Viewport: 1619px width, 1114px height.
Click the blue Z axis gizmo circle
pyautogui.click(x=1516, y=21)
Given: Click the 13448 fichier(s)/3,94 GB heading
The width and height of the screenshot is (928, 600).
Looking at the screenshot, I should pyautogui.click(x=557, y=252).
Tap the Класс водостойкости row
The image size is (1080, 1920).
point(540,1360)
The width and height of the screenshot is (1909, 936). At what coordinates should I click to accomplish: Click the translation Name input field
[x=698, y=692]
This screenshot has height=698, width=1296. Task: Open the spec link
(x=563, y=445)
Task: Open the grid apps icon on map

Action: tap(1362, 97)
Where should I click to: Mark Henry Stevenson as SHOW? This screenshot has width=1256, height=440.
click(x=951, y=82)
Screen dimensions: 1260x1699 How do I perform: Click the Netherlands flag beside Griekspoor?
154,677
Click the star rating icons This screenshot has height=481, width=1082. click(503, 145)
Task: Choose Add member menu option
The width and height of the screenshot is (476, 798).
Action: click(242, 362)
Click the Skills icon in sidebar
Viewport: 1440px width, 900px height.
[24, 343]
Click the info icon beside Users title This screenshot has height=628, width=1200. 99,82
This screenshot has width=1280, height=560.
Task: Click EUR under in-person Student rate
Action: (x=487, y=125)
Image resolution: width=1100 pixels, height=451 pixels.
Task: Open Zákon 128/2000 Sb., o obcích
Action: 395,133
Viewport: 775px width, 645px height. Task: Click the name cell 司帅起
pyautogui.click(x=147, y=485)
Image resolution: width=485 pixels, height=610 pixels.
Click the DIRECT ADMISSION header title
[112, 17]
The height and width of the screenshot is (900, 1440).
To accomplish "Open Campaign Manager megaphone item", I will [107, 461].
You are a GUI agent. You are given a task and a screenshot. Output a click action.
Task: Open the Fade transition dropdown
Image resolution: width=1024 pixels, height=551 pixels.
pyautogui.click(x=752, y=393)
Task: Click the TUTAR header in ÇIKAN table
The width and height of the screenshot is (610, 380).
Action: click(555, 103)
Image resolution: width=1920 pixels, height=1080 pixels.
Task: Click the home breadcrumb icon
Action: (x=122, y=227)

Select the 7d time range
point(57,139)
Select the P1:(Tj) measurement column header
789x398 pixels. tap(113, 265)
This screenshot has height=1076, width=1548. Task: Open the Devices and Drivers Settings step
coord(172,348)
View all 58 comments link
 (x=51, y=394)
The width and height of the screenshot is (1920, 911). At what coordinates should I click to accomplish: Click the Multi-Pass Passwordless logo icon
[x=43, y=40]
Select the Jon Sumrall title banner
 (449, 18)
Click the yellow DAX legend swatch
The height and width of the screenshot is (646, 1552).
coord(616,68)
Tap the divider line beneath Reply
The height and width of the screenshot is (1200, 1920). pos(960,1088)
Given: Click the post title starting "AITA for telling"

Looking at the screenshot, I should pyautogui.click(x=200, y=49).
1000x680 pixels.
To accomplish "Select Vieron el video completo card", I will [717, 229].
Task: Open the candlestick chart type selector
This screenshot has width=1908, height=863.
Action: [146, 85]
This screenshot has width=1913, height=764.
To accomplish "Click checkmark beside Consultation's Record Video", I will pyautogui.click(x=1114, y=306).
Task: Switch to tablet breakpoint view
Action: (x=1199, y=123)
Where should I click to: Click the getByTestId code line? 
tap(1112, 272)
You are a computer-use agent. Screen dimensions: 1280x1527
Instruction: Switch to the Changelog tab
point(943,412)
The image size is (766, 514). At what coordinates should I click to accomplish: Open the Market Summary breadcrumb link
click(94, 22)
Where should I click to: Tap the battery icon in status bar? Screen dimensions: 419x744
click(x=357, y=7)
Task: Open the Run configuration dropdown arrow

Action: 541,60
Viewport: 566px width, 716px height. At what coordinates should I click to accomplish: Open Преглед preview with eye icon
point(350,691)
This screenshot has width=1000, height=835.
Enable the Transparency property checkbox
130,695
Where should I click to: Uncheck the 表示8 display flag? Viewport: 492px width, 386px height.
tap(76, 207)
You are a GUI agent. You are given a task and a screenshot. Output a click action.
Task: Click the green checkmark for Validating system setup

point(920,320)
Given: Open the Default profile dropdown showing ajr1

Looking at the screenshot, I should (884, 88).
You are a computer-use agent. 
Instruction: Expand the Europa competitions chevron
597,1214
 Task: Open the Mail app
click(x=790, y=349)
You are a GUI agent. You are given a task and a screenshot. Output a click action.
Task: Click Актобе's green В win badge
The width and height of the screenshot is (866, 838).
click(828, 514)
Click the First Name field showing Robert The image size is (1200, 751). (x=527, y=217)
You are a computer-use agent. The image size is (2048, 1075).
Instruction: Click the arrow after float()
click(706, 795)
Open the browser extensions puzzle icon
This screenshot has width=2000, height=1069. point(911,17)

* * * * * * * * *

### [TASK STATEMENT]
Restate the whole set of entries exactly.

### [ANSWER TO THIS EXERCISE]
Viewport: 1619px width, 1114px height.
Click the blue Z axis gizmo circle
pyautogui.click(x=1516, y=21)
Given: Click the 13448 fichier(s)/3,94 GB heading
The width and height of the screenshot is (928, 600).
Looking at the screenshot, I should pyautogui.click(x=557, y=252).
Tap the Класс водостойкости row
The image size is (1080, 1920).
point(540,1360)
The width and height of the screenshot is (1909, 936). At what coordinates should I click to accomplish: Click the translation Name input field
[x=698, y=692]
This screenshot has height=698, width=1296. Task: Open the spec link
(x=563, y=445)
Task: Open the grid apps icon on map

Action: tap(1362, 97)
Where should I click to: Mark Henry Stevenson as SHOW? This screenshot has width=1256, height=440.
click(x=951, y=82)
Screen dimensions: 1260x1699 How do I perform: Click the Netherlands flag beside Griekspoor?
154,677
Click the star rating icons This screenshot has height=481, width=1082. click(503, 145)
Task: Choose Add member menu option
The width and height of the screenshot is (476, 798).
Action: click(242, 362)
Click the Skills icon in sidebar
Viewport: 1440px width, 900px height.
[24, 343]
Click the info icon beside Users title This screenshot has height=628, width=1200. 99,82
This screenshot has width=1280, height=560.
Task: Click EUR under in-person Student rate
Action: (x=487, y=125)
Image resolution: width=1100 pixels, height=451 pixels.
Task: Open Zákon 128/2000 Sb., o obcích
Action: 395,133
Viewport: 775px width, 645px height. Task: Click the name cell 司帅起
pyautogui.click(x=147, y=485)
Image resolution: width=485 pixels, height=610 pixels.
Click the DIRECT ADMISSION header title
[112, 17]
The height and width of the screenshot is (900, 1440).
To accomplish "Open Campaign Manager megaphone item", I will [107, 461].
You are a GUI agent. You are given a task and a screenshot. Output a click action.
Task: Open the Fade transition dropdown
Image resolution: width=1024 pixels, height=551 pixels.
pyautogui.click(x=752, y=393)
Task: Click the TUTAR header in ÇIKAN table
The width and height of the screenshot is (610, 380).
Action: click(555, 103)
Image resolution: width=1920 pixels, height=1080 pixels.
Task: Click the home breadcrumb icon
Action: (x=122, y=227)

Select the 7d time range
point(57,139)
Select the P1:(Tj) measurement column header
789x398 pixels. tap(113, 265)
This screenshot has height=1076, width=1548. Task: Open the Devices and Drivers Settings step
coord(172,348)
View all 58 comments link
 (x=51, y=394)
The width and height of the screenshot is (1920, 911). At what coordinates should I click to accomplish: Click the Multi-Pass Passwordless logo icon
[x=43, y=40]
Select the Jon Sumrall title banner
 (449, 18)
Click the yellow DAX legend swatch
The height and width of the screenshot is (646, 1552).
coord(616,68)
Tap the divider line beneath Reply
The height and width of the screenshot is (1200, 1920). pos(960,1088)
Given: Click the post title starting "AITA for telling"

Looking at the screenshot, I should pyautogui.click(x=200, y=49).
1000x680 pixels.
To accomplish "Select Vieron el video completo card", I will [717, 229].
Task: Open the candlestick chart type selector
This screenshot has width=1908, height=863.
Action: [146, 85]
This screenshot has width=1913, height=764.
To accomplish "Click checkmark beside Consultation's Record Video", I will pyautogui.click(x=1114, y=306).
Task: Switch to tablet breakpoint view
Action: (x=1199, y=123)
Where should I click to: Click the getByTestId code line? 
tap(1112, 272)
You are a computer-use agent. Screen dimensions: 1280x1527
Instruction: Switch to the Changelog tab
point(943,412)
The image size is (766, 514). At what coordinates should I click to accomplish: Open the Market Summary breadcrumb link
click(94, 22)
Where should I click to: Tap the battery icon in status bar? Screen dimensions: 419x744
click(x=357, y=7)
Task: Open the Run configuration dropdown arrow

Action: 541,60
Viewport: 566px width, 716px height. At what coordinates should I click to accomplish: Open Преглед preview with eye icon
point(350,691)
This screenshot has width=1000, height=835.
Enable the Transparency property checkbox
130,695
Where should I click to: Uncheck the 表示8 display flag? Viewport: 492px width, 386px height.
tap(76, 207)
You are a GUI agent. You are given a task and a screenshot. Output a click action.
Task: Click the green checkmark for Validating system setup

point(920,320)
Given: Open the Default profile dropdown showing ajr1

Looking at the screenshot, I should (884, 88).
You are a computer-use agent. 
Instruction: Expand the Europa competitions chevron
597,1214
 Task: Open the Mail app
click(x=790, y=349)
You are a GUI agent. You are given a task and a screenshot. Output a click action.
Task: Click Актобе's green В win badge
The width and height of the screenshot is (866, 838).
click(828, 514)
Click the First Name field showing Robert The image size is (1200, 751). (x=527, y=217)
You are a computer-use agent. The image size is (2048, 1075).
Instruction: Click the arrow after float()
click(706, 795)
Open the browser extensions puzzle icon
This screenshot has width=2000, height=1069. point(911,17)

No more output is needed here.